ArsD enhances the activity of the ArsAB pump in vivo. (A) Molecular competition between cells with arsDAB and arsAB. Cells of E. coli strain AW3110 bearing either pSE-AB or pSE-DAB were grown separately or in mixed culture of each for 9 days with daily dilutions into fresh LB medium containing 10 μM sodium arsenite, as described in Materials and Methods. The plasmids from equal amounts of cells were extracted and digested with restriction enzymes XbaI and BamHI, and equal amounts of DNA containing the restriction fragments were separated by electrophoresis on a 1% agarose gel. Both plasmids produced a large fragment (data not shown) of vector DNA, and both produced a small arsB-containing BamHI fragment of 1.1 kb (fragment Z). Digestion of pSE-AB also produced a 1.6-kb fragment containing most of arsA (fragment Y), and digestion of pSE-DAB yielded the 1.9-kb fragment X containing arsD and most of arsA. The restriction fragments were from cells with only pSE-AB before growth (lane 1) or after 9 days (lane 2), only pSE-DAB before growth (lane 3) or after 9 days (lane 4), or from a mixed culture of cells with either pSE-AB or pSE-DAB before growth (lane 6) or after 3 days (lane 7), 6 days (lane 8), or 9 days (lane 9). Lane 5 contains a standard of λ HindIII-digested DNA. (B) Cells with only arsAB are lost from the population. The fraction of each plasmid was calculated by quantifying bands X, Y, and Z by densitometry. The percentage of the cells with each plasmid was calculated as follows. arsDAB: X/((vector + Z)/2); arsAB: Y/((vector + Z)/2). The data are the mean of values from five separate gels representing three independent experiments. The error bars represent the standard deviation of the mean calculated by using SigmaPlot 9.0. (C) Cells expressing arsDAB maintain lower intracellular arsenite than do cells expressing arsAB. Transport of As(III) was assayed with AW3110 bearing vector plasmids pSE380 and pACBAD (▵) or plasmids with arsB (○), arsAB (▿), arsD and arsAB (□), or arsD and arsB (◇).

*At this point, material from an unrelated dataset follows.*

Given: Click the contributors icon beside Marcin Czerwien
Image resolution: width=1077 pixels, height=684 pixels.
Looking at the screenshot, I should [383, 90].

The effect of the ars genes on arsenite accumulation was examined. Higher rates of extrusion result in lower accumulation (19). Cells of the arsenite-hypersensitive strain AW3110 with no ars genes (vector plasmids pSE380 and pACBAD) accumulated ≈150 pmol As(III) per 109 cells per 10 min (Fig. 1C). Cells expressing only arsB accumulated ≈22 pmol As(III) per 109 cells per 10 min. Expression of arsAB resulted in decreased accumulation to ≈7 pmol As(III) per 109 cells per 10 min, reflecting more efficient arsenite extrusion by the ArsAB pump than by ArsB alone (19). Cells coexpressing arsD and arsAB accumulated substantially less arsenite (≈1 pmol As(III) per 109 cells per 10 min) than did those with arsAB. Cells expressing arsD with only arsB accumulated arsenite to approximately the same level as cells expressing only arsB, indicating that ArsD does not affect expression or activity of ArsB. Immunoblotting showed that arsD does not affect the levels of ArsA produced (see Fig. 7, which is published as supporting information on the PNAS web site). These results clearly show that ArsD enhances the ability of the ArsAB pump to reduce intracellular arsenite.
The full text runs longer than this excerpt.